--- Task goal ---
Using the records underneath, tally the lines where the word "computer" appears and please give only the count.

Pixel coordinate grounding data
——————————

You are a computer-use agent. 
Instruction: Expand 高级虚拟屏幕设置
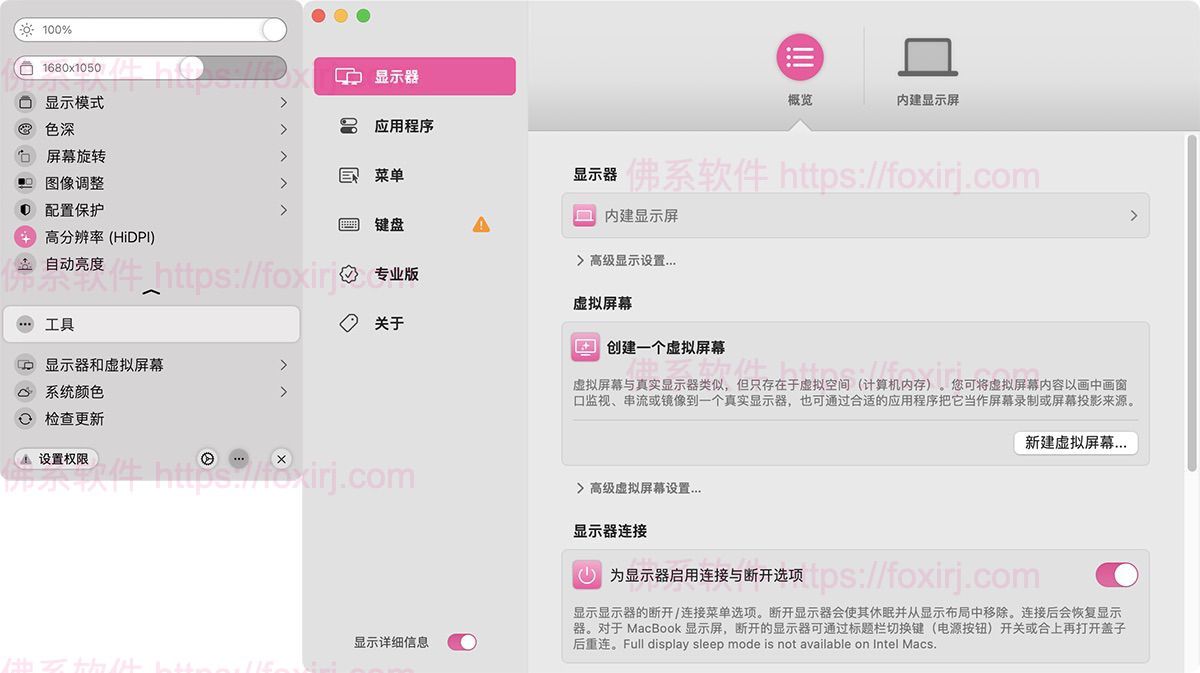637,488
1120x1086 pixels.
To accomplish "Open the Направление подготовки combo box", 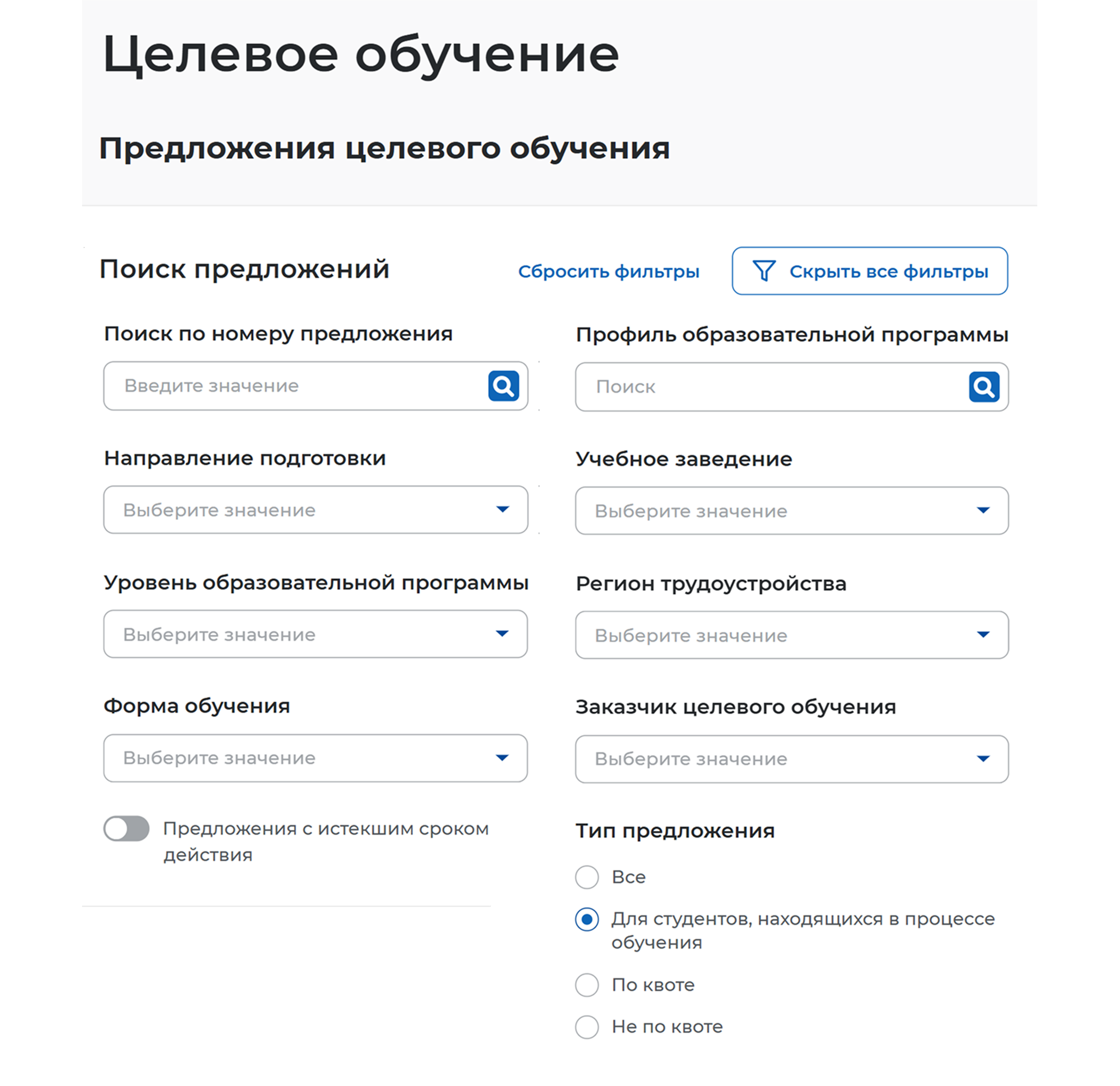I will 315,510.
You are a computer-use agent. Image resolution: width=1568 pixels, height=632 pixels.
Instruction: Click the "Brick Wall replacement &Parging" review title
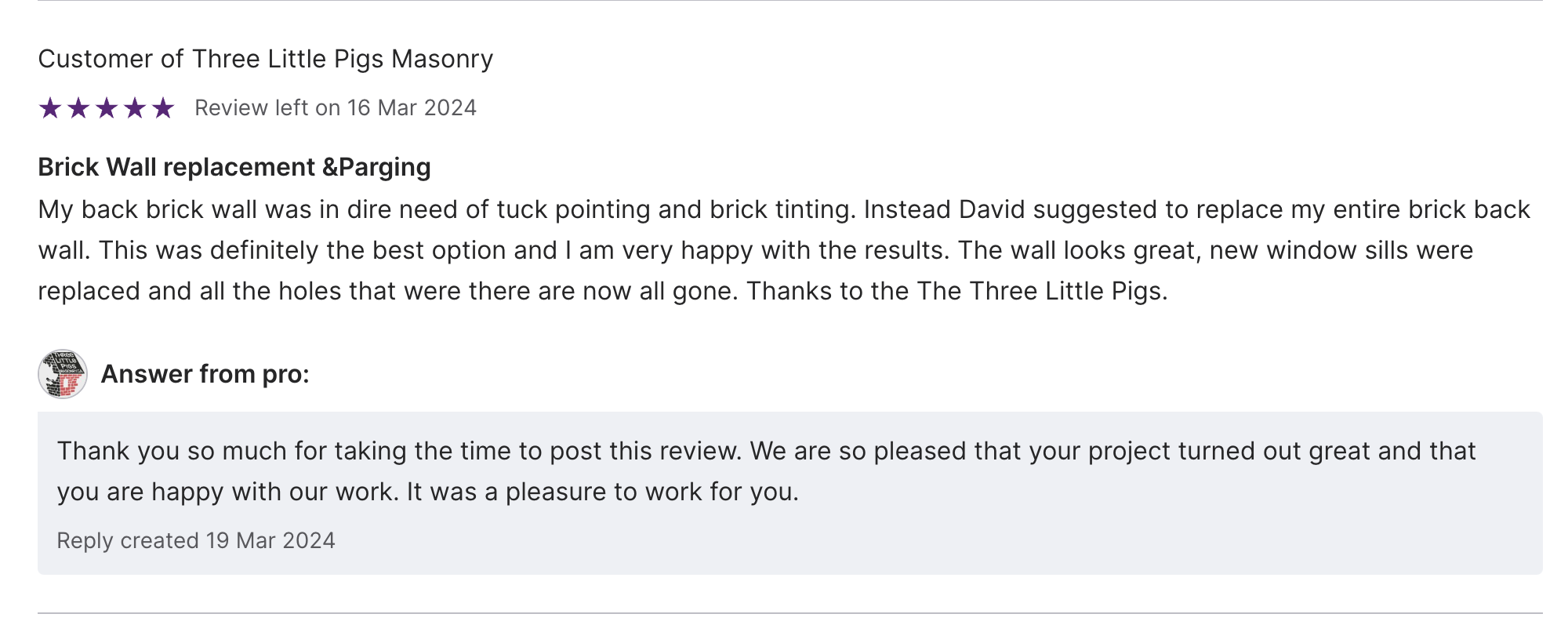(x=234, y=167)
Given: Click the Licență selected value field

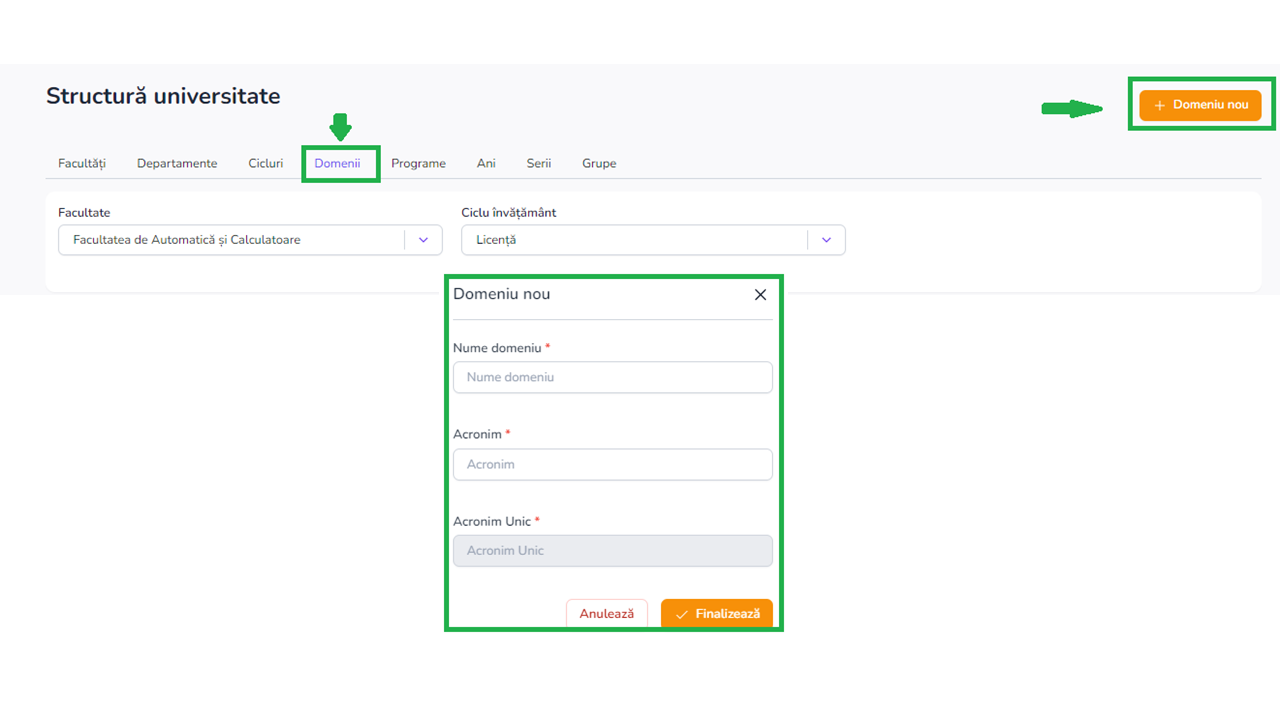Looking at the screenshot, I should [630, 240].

——————————

--- Task solution ---
2